Re: Working on a library: request for code review

2014-06-12 Thread Rene Zwanenburg via Digitalmars-d-learn

On Thursday, 12 June 2014 at 15:46:12 UTC, Mike wrote:

On Thursday, 12 June 2014 at 00:20:28 UTC, cal wrote:
Might it be worth stitching things together into a proper 
image processing package?


Well I started working on TGA because I was disappointed that 
no image abstraction is present in Phobos. Go has some imaging 
APIs and I think D would benefit from having one too (out of 
the box).


Would I work on std.image? Sure.

Best,
Mike


I'm looking over your code ATM but I'd like to reply to this 
first.


IMO it's not a good idea to create something like std.image. The 
std lib should ideally never have breaking changes, so it's easy 
to get stuck with a sub optimal API or become increasingly hard 
to maintain.


We have Dub. Better keep the std lib lean and maintainable. If 
you're looking to create an awesome idiomatic D image library 
you're probably better of building it on top of derelict-devil or 
derelict-freeimage, then publish it on code.dlang.org


The discoverability of good code.dlang.org projects is still 
limited. Some kind of rating or like system would be useful, but 
that's another discussion.


Re: Working on a library: request for code review

2014-06-12 Thread Mike via Digitalmars-d-learn

On Thursday, 12 June 2014 at 00:20:28 UTC, cal wrote:
Might it be worth stitching things together into a proper image 
processing package?


Well I started working on TGA because I was disappointed that no 
image abstraction is present in Phobos. Go has some imaging APIs 
and I think D would benefit from having one too (out of the box).

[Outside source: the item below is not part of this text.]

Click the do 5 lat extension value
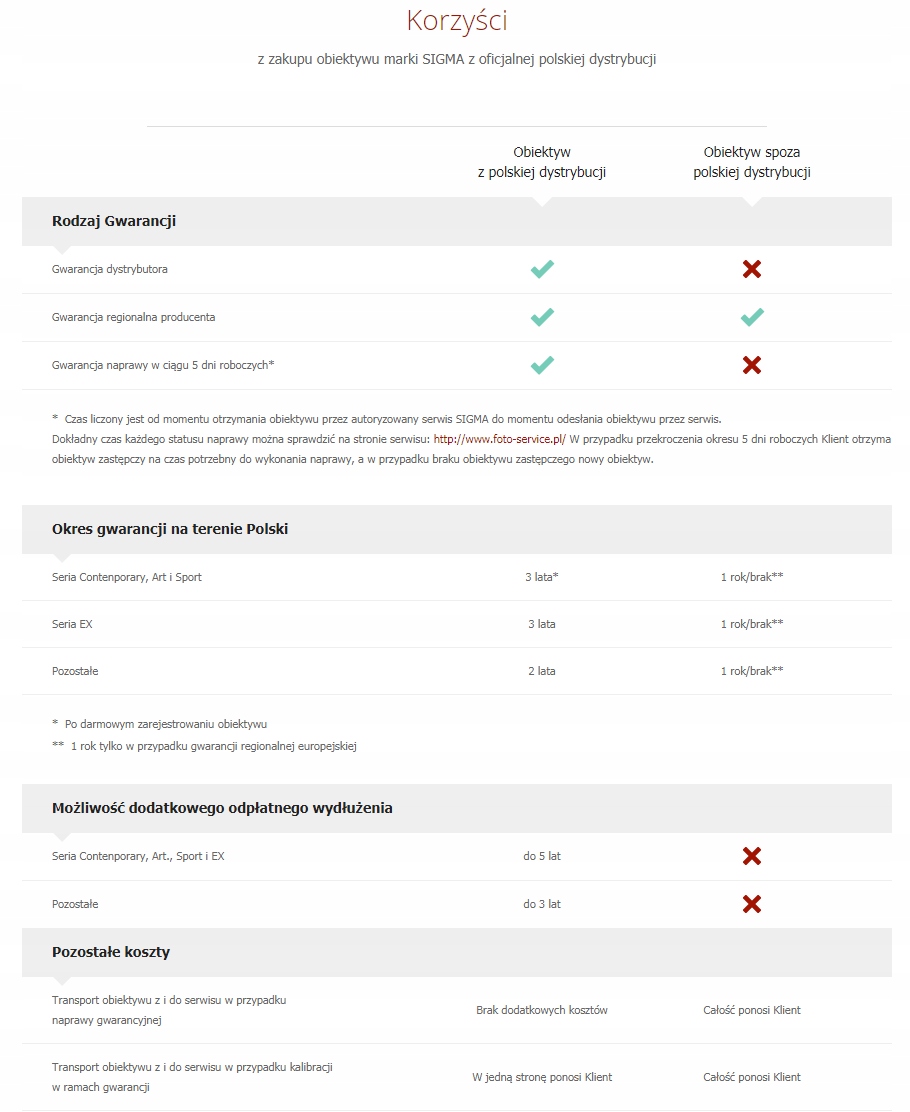coord(542,856)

Would I work on std.image? Sure.

Best,
Mike



Re: Working on a library: request for code review

2014-06-11 Thread cal via Digitalmars-d-learn

On Wednesday, 11 June 2014 at 18:29:27 UTC, Mike wrote:

Hello.
Here's the link to the repo: http://bit.ly/1mIuGhv


Hi, sorry didn't read through your code yet, but while ago I 
wrote some encoders/decoders for jpeg and png 
(https://github.com/callumenator/imaged, haven't compiled it in a 
while). Might it be worth stitching things together into a proper 
image processing package?


Cheers,
cal


Working on a library: request for code review

2014-06-11 Thread Mike via Digitalmars-d-learn

Hello.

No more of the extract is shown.